В других палатах произошло почти то же самое.
Каршин распорядился поэтому сосредоточить раненых немцев в отдельном помещении.
Одному гитлеровцу я останавливал кровотечение. Это был молодой немец, пухлощекий, близорукий, с толстыми, словно нарисованными, губами. Это он вламывался в операционную через окно. На его голову Люба опустила тогда винтовку. Теперь он пришел в сознание.
— Майн гот, майн гот, — шептали его губы.
Когда Эмилия Кравченко делала ему укол сыворотки, он зажмурил глаза и весь сжался.
Потом ткнул пальцем в небо и прошептал:
— Капут, капут...
Вообразил, что его умерщвляют.
Я вспомнил слова пожилого раненого и подумал про себя. «Нет, не на небо, куда ты показываешь, мы отправляем тебя. По земле ходить будешь. Верно сказал солдат: «Чтобы жгло тебя презрение людей, которых ты обездолил»...
* * *
На войне особенно верят в приметы: кошка перебежала дорогу, тринадцатое число, понедельник. Это — от неизвестности и от непрекращающегося риска. Кто знает, что с тобой произойдет завтра.
У одних — это суеверие, предрассудок; у других — чудачество, милое заразительное заблуждение.
Раненому Глебову операцию я назначил на понедельник. Но Глебов отказался. Он просил перенести операцию на вторник. При этом сослался на плохое самочувствие.
— Именно поэтому нужно делать сегодня, — без настойчивости в голосе сказал я. До завтра еще можно было ждать.
Глебов «раскрыл карты».
— Ранили меня тринадцатого... Вторично ногу повредил в понедельник... Помните?
— Как же, помню. Понедельник — для нас счастливый день. Мы отбили налет гитлеровцев. Вы тогда славно оседлали в коридоре немца. Значит, это была удача...
Глебов отпустил «вожжи» (полотенце, привязанное к ножной спинке кровати) и откинулся на подушку..
— Тот день, когда напали немцы, разве счастливый день?
Улыбаясь, я спросил:
— А такой раненый, как вы, — для врачей хорошая или дурная примета?

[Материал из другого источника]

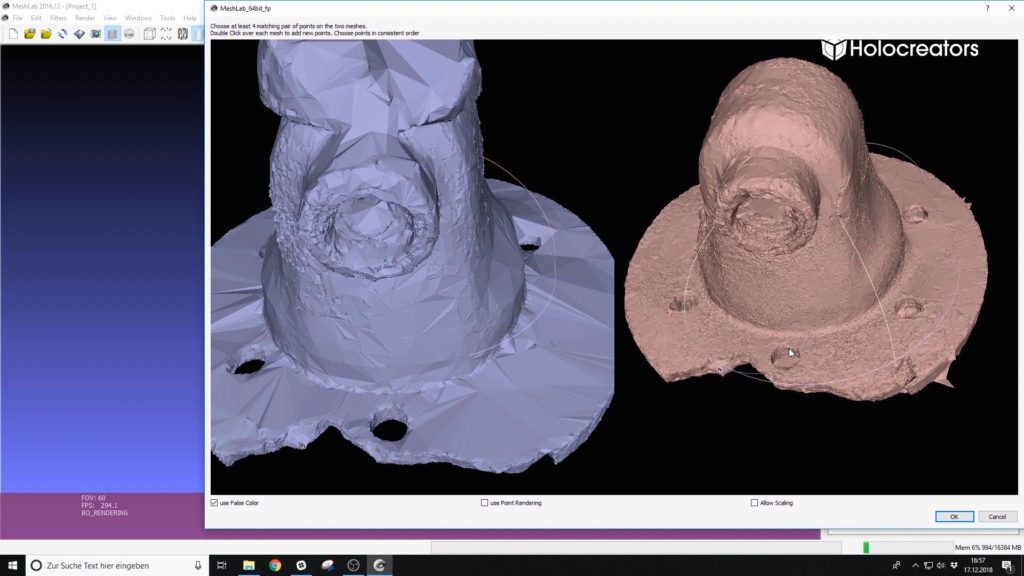Open the Render menu

coord(85,18)
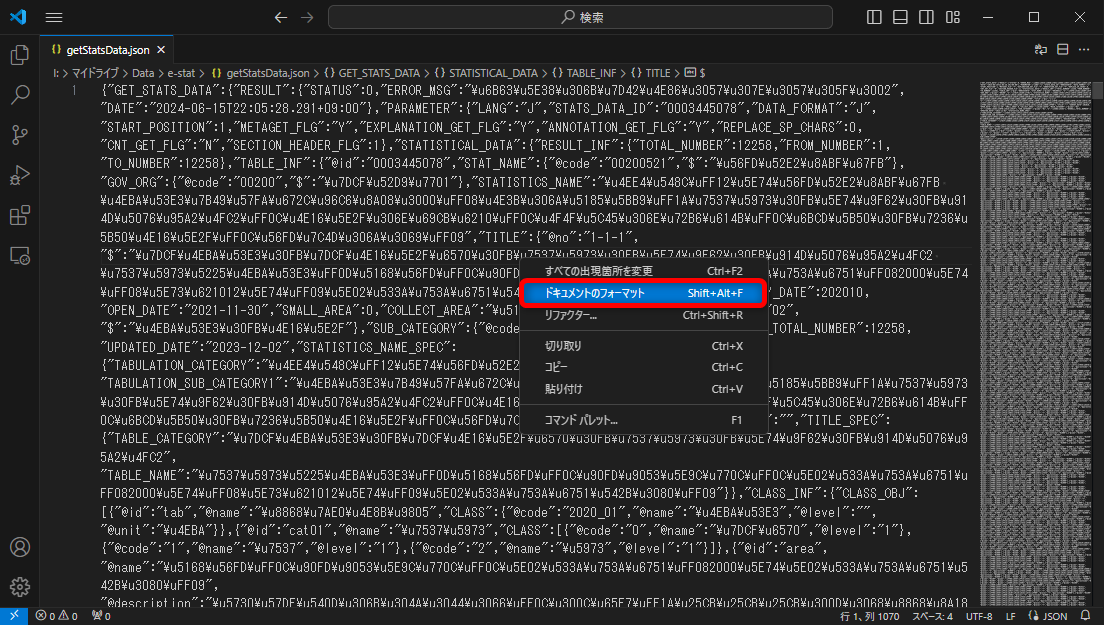
Task: Open the hamburger application menu
Action: (53, 16)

— Если выздоровею — то хорошая...
Лицо Глебова исказила гримаса. Снова боли...
Боль? Я хорошо изучил ее повадки. Как она изматывает, побеждает волю. Мужчина — косая сажень в плечах — становится капризным и плаксивым. Начинает говорить языком обиженного ребенка или чувствительной старушки: «родненькие», «миленькие», «ноженька»...
— Ноженька моя... Ох, ноженька, — простонал Глебов. Губы его сжались, лоб наморщился, суставы на пальцах побелели.
После операции, которая была выполнена во вторник, Глебов потребовал:
— Положите меня в палату Тамары...
— Это почему же? — удивился я.
Морщась, не глядя в глаза, Глебов сказал:
— Все по той же причине... У Тамары — счастливая палата...
— Ах, так! Счастливая? Теперь я вам не уступлю. Вы становитесь просто суеверной бабой...
Палата Тамары предназначалась для раненных в живот. Других раненых нежелательно было класть туда. Меня охватило чувство досады. Не должен же я идти на поводу чудачеств. Теперь это вступало в конфликт с врачебной совестью.